We eat one meal together as a crew per shift, and we try to keep it pretty healthy, which is great. I try to eat well most of the time, but I enjoy treats and junk food from time to time. Life is short!

Stephanie Cash, Police Officer

- Working in the Richmond Virginia Police Department since 2014

Are there physical fitness requirements involved in the academy/college portion of your service?

There are no set physical “requirements” for the job in terms of a regulated fitness test to keep officers on track. However, they should be able to perform their job functions to the best of their abilities. More often than not, that requires being in some kind of shape!

What is the physical fitness test when you apply for the job?

The first part of the hiring process, if you get selected, is a fitness test. This is normally the first thing to be completed during the hiring process. It can consist of a number of things that would be applicable to real-world police work. It is usually cardio and body weight based, but can include realistic situations such as having to scale a small wall during a short run, etc. The department I work for has applicants complete a series of short, timed tests including push-ups, sit-ups, and sprints.

Is there a “retesting” component?

There is not a retest for the job itself.

What do you currently do to stay in shape for your job?

I personally go between my own regimen and Cross Fit. It depends on what I am after, to be honest. Lately, I typically run a two-mile warm up every day and break up muscle groups into different lifting days in the gym. In the winter, I plan on going back to a CrossFit gym for a while to mix it up.

What is the most physically demanding portion of your job?

The most physically demanding part would probably be keeping my body in check while working the night shift. I have to really adjust my sleep schedule on work days and make sure I still get to the gym. That can take a toll on your body after a while if you don’t commit to giving it what it needs in regards to rest, fitness, and nutrition.

How do you balance the unique hours/shifts with your nutrition and training regimen?

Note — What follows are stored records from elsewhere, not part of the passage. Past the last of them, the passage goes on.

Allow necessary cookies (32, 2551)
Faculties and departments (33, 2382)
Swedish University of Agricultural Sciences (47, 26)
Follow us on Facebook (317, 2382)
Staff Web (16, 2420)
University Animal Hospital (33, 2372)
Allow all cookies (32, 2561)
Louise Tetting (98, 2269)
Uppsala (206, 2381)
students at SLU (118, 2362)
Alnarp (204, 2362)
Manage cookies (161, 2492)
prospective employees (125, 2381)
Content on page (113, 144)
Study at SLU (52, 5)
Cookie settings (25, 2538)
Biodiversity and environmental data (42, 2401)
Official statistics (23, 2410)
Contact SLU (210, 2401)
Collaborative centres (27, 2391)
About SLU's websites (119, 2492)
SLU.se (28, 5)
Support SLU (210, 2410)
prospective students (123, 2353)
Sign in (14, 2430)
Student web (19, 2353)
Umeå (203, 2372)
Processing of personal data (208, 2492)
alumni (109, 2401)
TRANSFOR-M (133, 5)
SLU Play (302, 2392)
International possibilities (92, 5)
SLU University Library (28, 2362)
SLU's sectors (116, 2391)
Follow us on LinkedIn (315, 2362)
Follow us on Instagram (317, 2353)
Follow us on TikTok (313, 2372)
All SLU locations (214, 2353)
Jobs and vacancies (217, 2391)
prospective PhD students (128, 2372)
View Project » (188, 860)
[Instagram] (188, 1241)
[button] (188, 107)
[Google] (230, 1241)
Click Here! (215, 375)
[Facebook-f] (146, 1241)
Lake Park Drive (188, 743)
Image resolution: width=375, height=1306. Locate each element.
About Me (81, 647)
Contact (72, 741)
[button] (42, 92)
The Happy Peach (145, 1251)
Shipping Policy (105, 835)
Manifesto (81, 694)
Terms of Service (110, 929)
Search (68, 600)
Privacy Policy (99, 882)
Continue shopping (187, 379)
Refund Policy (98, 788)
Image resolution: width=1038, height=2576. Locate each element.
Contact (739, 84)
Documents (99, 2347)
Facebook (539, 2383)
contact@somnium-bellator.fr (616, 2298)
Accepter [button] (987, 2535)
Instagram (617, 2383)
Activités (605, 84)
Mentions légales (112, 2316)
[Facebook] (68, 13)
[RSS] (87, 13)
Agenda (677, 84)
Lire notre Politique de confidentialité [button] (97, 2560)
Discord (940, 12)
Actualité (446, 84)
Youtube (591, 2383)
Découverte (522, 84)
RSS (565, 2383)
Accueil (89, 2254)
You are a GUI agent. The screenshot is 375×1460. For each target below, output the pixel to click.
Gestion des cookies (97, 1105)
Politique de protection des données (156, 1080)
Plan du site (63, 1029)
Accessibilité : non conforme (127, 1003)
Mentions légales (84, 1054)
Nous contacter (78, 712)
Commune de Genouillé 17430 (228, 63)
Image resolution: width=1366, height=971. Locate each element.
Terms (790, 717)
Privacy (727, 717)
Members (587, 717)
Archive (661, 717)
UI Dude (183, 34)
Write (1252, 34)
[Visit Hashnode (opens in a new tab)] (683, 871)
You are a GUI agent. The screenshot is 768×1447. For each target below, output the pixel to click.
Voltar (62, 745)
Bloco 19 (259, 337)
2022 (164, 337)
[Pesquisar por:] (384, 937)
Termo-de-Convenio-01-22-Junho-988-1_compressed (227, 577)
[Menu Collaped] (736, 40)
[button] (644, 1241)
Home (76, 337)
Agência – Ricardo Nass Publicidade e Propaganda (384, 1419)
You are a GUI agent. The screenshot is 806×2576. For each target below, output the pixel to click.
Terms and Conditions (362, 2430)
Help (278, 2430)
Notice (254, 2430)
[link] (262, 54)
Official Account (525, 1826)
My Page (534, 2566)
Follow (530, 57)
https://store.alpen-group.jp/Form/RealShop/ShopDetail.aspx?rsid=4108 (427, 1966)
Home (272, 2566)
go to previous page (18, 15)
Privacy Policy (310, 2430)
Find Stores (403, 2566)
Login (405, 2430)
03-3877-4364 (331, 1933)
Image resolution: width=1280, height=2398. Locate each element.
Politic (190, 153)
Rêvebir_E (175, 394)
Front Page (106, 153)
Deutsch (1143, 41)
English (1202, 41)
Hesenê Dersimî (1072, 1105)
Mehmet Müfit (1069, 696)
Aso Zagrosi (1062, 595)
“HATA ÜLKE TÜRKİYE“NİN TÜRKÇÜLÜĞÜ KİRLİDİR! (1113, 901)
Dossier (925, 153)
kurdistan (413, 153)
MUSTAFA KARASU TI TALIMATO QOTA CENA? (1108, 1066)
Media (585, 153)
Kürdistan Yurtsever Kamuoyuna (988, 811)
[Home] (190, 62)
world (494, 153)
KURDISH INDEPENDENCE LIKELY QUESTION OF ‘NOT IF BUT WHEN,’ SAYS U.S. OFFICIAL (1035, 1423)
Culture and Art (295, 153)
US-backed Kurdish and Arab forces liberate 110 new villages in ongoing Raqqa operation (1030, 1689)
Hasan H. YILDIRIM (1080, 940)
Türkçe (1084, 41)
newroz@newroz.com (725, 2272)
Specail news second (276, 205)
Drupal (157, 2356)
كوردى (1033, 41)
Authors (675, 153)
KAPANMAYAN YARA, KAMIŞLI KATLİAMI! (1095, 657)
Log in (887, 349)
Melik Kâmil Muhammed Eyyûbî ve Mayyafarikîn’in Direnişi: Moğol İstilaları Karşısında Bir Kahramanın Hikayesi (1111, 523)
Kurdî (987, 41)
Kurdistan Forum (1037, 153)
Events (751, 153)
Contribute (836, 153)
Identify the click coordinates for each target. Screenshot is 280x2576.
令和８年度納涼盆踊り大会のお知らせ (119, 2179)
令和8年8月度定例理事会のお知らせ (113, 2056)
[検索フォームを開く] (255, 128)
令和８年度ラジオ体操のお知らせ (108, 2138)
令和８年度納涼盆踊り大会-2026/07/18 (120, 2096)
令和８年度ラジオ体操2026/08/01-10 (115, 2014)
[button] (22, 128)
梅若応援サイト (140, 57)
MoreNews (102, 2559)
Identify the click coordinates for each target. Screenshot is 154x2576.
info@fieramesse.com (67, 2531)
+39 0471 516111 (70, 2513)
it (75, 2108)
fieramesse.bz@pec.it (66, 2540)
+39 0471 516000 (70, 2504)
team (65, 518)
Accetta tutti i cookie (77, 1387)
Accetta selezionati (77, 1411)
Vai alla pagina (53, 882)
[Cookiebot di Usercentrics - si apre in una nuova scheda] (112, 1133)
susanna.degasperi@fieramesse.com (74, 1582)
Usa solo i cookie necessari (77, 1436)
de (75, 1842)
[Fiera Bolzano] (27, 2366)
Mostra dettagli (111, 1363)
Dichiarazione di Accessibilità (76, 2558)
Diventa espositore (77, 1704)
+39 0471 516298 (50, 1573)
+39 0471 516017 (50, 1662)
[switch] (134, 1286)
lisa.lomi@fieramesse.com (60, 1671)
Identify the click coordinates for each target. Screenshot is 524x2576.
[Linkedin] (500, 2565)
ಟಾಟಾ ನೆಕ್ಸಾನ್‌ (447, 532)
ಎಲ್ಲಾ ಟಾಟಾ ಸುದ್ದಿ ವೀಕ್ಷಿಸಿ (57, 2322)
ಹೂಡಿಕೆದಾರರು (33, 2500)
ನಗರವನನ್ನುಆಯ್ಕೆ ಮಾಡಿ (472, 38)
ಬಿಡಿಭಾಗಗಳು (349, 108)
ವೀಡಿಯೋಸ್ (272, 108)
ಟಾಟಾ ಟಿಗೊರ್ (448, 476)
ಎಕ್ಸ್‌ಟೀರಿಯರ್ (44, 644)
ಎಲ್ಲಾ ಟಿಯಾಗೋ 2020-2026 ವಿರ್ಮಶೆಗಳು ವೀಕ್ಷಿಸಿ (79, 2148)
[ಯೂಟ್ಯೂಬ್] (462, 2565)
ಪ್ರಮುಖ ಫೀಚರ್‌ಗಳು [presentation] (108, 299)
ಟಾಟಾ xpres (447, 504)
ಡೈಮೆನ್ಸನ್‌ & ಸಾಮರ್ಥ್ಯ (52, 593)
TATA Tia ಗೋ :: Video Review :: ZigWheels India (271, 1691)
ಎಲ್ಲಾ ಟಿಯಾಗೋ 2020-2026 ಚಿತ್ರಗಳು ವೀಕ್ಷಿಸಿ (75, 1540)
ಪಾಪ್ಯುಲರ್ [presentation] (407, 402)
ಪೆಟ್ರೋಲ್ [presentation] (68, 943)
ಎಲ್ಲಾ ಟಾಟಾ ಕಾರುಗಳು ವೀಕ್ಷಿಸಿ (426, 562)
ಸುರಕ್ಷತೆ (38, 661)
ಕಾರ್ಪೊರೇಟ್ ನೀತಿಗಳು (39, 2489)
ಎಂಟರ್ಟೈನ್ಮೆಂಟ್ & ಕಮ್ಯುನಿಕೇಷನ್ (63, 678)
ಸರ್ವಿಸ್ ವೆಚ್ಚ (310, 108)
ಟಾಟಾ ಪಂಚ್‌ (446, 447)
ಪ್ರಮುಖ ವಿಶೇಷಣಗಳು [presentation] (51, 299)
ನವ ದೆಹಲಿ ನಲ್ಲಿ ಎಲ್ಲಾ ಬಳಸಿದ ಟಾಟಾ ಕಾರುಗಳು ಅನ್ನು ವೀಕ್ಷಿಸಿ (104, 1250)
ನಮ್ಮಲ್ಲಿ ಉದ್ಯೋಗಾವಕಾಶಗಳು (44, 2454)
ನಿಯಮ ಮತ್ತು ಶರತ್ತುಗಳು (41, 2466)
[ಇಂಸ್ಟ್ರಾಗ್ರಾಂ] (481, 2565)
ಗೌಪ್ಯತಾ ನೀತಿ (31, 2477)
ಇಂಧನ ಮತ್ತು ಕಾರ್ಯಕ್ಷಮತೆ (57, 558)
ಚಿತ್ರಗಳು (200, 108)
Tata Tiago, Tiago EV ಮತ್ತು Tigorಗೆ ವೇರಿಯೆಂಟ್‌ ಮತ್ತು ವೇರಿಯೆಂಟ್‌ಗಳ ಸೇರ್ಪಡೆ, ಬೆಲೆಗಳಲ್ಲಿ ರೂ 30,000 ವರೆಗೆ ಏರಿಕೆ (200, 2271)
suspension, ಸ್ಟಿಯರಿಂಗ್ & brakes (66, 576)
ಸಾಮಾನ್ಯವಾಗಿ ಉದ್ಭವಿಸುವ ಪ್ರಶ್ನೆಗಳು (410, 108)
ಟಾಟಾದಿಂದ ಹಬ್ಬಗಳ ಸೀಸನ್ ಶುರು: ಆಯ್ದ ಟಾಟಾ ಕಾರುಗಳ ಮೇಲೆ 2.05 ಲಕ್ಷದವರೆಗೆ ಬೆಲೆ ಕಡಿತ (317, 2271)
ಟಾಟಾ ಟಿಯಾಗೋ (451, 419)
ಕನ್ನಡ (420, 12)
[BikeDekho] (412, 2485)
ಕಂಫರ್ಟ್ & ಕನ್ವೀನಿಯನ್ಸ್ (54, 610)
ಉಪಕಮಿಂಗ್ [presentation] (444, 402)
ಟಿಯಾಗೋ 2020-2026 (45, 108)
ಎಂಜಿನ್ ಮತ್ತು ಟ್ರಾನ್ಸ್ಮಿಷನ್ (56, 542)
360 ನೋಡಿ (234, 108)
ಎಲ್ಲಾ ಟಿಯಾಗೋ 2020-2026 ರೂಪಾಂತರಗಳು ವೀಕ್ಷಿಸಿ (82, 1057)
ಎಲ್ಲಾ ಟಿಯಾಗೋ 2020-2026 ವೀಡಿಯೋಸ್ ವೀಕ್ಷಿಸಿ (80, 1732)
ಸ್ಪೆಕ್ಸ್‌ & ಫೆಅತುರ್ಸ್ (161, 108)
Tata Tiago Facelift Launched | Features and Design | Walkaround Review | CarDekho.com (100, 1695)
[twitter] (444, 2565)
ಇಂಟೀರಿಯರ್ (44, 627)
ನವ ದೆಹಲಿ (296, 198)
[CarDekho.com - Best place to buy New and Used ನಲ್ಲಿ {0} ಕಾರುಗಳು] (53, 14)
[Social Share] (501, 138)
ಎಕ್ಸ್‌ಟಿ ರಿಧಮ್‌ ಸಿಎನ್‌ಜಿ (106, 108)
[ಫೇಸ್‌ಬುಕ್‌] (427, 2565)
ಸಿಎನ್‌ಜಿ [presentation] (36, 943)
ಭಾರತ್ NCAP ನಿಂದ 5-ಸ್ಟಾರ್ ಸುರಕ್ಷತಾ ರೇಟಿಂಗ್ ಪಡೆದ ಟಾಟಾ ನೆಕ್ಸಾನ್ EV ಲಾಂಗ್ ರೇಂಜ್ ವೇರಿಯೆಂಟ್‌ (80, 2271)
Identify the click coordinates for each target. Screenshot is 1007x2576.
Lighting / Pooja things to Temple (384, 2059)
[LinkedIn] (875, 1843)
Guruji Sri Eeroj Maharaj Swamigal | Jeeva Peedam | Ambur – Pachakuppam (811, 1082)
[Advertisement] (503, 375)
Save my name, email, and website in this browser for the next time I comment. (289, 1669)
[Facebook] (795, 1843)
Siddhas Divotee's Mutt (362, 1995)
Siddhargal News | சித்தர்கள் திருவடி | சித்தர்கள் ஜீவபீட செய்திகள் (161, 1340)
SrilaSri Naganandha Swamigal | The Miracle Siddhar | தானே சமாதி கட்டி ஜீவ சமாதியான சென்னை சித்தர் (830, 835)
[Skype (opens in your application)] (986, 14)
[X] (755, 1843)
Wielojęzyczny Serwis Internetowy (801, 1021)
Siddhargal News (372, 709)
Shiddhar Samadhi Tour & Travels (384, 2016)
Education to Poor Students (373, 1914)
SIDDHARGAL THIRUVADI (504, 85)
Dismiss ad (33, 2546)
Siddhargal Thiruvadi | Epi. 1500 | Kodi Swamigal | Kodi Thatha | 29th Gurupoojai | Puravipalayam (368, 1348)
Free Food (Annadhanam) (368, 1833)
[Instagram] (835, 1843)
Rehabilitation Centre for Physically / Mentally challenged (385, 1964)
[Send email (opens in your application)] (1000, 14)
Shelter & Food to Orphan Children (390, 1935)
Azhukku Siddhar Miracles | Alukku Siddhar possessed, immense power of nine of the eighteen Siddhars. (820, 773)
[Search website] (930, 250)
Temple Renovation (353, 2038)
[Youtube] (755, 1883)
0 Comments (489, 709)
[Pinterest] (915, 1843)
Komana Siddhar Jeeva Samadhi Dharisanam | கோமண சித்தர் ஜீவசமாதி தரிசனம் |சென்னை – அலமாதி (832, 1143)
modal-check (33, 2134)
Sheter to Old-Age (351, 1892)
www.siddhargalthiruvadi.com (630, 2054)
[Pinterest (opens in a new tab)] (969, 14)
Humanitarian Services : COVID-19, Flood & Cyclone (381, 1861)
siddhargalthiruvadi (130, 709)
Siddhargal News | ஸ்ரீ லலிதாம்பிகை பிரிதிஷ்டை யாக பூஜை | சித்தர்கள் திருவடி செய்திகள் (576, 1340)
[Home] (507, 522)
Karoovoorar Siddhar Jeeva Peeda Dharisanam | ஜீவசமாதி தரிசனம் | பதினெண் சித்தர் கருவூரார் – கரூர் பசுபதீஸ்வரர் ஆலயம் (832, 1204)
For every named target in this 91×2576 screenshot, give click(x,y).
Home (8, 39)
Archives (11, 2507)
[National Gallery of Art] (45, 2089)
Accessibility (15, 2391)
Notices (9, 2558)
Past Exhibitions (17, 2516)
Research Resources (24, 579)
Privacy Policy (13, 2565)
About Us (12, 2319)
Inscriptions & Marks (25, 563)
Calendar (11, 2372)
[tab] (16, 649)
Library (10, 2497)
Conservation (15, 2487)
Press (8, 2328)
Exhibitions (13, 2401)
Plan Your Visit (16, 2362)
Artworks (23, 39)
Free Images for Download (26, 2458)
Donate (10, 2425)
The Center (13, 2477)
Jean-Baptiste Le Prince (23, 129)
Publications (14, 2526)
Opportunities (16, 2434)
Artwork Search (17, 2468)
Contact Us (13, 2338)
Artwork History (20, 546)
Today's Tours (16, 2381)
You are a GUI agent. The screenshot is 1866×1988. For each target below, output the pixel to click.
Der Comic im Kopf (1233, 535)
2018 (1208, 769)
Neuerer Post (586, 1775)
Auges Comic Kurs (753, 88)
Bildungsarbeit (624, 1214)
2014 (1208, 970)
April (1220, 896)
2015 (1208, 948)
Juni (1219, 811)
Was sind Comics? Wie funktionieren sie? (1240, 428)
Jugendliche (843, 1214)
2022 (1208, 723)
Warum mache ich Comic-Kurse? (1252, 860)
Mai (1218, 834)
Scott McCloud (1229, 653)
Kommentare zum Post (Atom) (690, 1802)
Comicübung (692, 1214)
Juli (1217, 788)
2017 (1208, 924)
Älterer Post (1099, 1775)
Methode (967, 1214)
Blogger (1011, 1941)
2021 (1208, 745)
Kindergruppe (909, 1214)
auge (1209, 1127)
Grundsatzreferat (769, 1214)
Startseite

I just kind of suck it up, to be honest! I predominantly work the night shift, which is 8 p.m. to 7:30 a.m. I prefer to work out before I go in for roll call, so I try to come home and go straight to bed after work. I will wake up with enough time before my shift to spend about an hour to an hour and a half in the gym before work. Meal prepping is huge too; it’s a time saver and there aren’t many healthy options for night shift police officers in regards to nutrition on the road. I typically prep everything for the long work stretch and do it again on the next day off, or just whenever I have the time. It ends up saving me a ton of time, stress, and money in the end.